CHICAGO - Illinois businesses and taxpayers shouldn't be surprised if no pension solution is agreed upon during this week's veto session. After all, there's no big hurry.
First, the courts threw out Illinois Governor Pat Quinn's imposed legislators' salary sequester and they're getting paid on time now. Second, Senate President John Cullerton said Sunday the pension debt isn't a "crisis."
"People really misunderstand the nature of this whole problem. Quite frankly, I don't think you can use the word 'crisis' to describe it at the state level," Cullerton said in an interview on WGN-AM radio.
"It's something we have to deal with, but it's not something that we're on the verge of bankruptcy on," Cullerton said.

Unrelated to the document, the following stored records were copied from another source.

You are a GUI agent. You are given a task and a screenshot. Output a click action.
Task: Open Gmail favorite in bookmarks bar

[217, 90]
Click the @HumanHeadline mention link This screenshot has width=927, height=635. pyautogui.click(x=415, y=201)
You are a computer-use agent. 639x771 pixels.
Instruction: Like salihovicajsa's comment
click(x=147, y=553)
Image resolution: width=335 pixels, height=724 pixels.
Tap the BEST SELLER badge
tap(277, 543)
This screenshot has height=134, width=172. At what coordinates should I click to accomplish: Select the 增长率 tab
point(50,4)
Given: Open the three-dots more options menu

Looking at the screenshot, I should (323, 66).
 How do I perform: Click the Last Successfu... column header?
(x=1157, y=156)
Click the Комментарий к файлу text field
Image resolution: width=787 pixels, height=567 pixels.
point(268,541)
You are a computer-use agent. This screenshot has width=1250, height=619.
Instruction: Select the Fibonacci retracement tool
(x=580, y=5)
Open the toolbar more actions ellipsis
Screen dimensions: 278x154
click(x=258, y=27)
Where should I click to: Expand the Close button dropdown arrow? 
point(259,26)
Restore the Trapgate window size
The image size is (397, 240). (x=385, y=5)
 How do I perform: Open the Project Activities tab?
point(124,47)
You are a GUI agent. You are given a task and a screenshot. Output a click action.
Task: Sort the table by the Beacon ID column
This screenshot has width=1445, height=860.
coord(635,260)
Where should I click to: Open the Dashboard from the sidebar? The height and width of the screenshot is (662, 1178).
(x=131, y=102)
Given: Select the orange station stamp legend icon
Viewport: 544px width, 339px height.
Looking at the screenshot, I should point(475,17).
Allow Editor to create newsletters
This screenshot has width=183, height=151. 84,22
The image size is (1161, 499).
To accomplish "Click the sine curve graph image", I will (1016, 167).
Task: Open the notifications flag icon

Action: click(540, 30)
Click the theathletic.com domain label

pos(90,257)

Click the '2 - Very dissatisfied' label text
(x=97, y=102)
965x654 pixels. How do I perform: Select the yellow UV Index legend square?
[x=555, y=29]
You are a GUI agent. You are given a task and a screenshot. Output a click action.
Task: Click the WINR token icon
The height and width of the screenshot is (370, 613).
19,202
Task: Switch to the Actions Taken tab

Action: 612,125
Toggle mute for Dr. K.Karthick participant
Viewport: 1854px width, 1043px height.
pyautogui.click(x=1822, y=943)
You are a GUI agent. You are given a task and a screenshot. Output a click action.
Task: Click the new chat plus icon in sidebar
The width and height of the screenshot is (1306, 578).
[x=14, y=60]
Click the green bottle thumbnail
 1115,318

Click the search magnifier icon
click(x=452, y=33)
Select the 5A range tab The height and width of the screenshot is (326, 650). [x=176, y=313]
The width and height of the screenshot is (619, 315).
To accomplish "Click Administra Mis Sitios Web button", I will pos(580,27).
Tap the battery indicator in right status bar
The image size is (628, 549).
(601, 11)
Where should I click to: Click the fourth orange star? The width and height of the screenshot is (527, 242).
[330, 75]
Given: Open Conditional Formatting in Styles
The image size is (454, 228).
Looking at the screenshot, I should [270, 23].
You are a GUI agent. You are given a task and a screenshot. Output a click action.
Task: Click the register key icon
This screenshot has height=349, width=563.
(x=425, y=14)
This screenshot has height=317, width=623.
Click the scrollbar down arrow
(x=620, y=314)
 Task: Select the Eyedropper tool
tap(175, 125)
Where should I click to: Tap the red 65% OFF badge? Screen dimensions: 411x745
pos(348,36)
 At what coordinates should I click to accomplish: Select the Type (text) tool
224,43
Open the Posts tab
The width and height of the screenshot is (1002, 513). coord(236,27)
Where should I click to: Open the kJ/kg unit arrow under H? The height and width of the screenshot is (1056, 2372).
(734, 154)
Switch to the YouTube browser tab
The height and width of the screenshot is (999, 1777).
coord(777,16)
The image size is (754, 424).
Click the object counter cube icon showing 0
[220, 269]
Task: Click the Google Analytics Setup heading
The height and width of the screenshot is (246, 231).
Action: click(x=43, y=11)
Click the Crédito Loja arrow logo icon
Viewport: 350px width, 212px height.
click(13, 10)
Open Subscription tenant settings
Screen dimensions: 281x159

Really, the Illinois Republican Senate replied via Twitter Monday morning.
"IL Senate President says pensions aren't a crisis. He must know something the credit rating firms don't," they wrote. Indeed, Illinois' credit rating is the lowest in the nation, and the reason given for the miserable rate causing higher interest rates for taxpayers to pay. Estimates are interest alone is costing Illinois $17 Million per day.
The reason for Cullerton's lackadaisical attitude about the state's pension obligations may be that Illinois Democrats are gathering steam towards an effort to shift Illinois from a flat tax state to a graduated tax scale.
Indeed, the IL Senate GOP tweeted, "More ILDem tax hikes coming?"